### What you need to do
Reproduce exactly the span of lines that opens with the line containing "Pembayaran (524, 2360)" and closes with the last line of the entries below.

━━━━━━━━━━

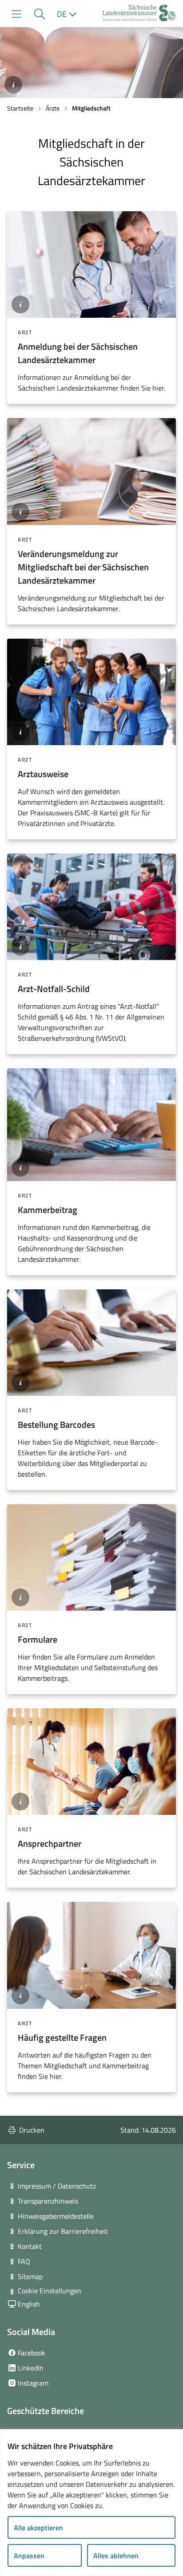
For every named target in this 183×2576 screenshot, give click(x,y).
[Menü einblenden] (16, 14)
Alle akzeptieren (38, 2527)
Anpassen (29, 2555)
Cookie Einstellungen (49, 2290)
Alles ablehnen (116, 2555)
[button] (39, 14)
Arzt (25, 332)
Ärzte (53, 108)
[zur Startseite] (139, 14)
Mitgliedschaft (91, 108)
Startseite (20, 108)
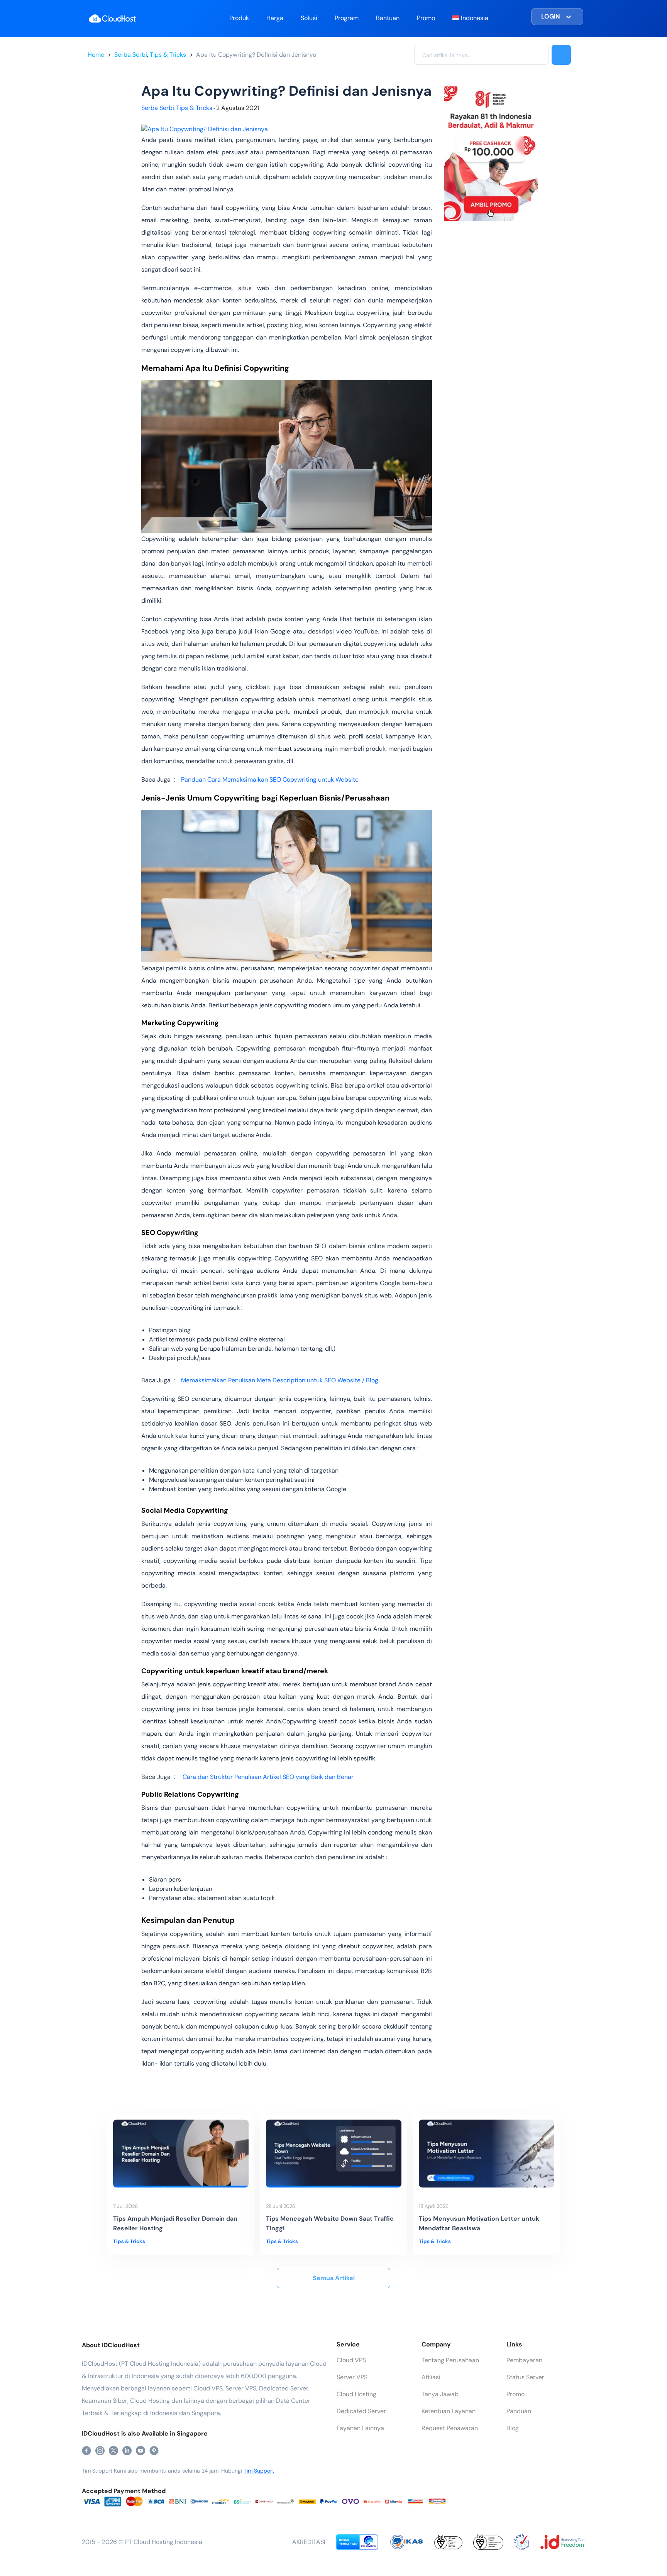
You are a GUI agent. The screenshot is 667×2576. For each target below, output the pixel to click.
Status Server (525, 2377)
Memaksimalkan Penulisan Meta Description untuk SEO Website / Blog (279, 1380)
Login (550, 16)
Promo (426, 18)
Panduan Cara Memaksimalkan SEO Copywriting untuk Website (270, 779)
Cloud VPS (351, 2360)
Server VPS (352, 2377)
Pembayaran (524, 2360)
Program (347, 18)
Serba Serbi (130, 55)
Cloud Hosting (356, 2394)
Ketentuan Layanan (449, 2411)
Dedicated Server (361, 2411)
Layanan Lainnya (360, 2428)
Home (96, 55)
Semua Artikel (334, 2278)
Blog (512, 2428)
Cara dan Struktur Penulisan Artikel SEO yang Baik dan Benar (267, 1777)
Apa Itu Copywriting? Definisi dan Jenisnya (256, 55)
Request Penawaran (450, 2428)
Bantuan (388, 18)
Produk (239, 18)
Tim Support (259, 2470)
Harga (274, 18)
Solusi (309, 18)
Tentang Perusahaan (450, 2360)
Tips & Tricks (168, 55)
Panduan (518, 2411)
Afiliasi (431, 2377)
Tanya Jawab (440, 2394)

━━━━━━━━━━

### Result of the exercise
Pembayaran (524, 2360)
Program (347, 18)
Serba Serbi (130, 55)
Cloud Hosting (356, 2394)
Ketentuan Layanan (449, 2411)
Dedicated Server (361, 2411)
Layanan Lainnya (360, 2428)
Home (96, 55)
Semua Artikel (334, 2278)
Blog (512, 2428)
Cara dan Struktur Penulisan Artikel SEO yang Baik dan Benar (267, 1777)
Apa Itu Copywriting? Definisi dan Jenisnya (256, 55)
Request Penawaran (450, 2428)
Bantuan (388, 18)
Produk (239, 18)
Tim Support (259, 2470)
Harga (274, 18)
Solusi (309, 18)
Tentang Perusahaan (450, 2360)
Tips & Tricks (168, 55)
Panduan (518, 2411)
Afiliasi (431, 2377)
Tanya Jawab (440, 2394)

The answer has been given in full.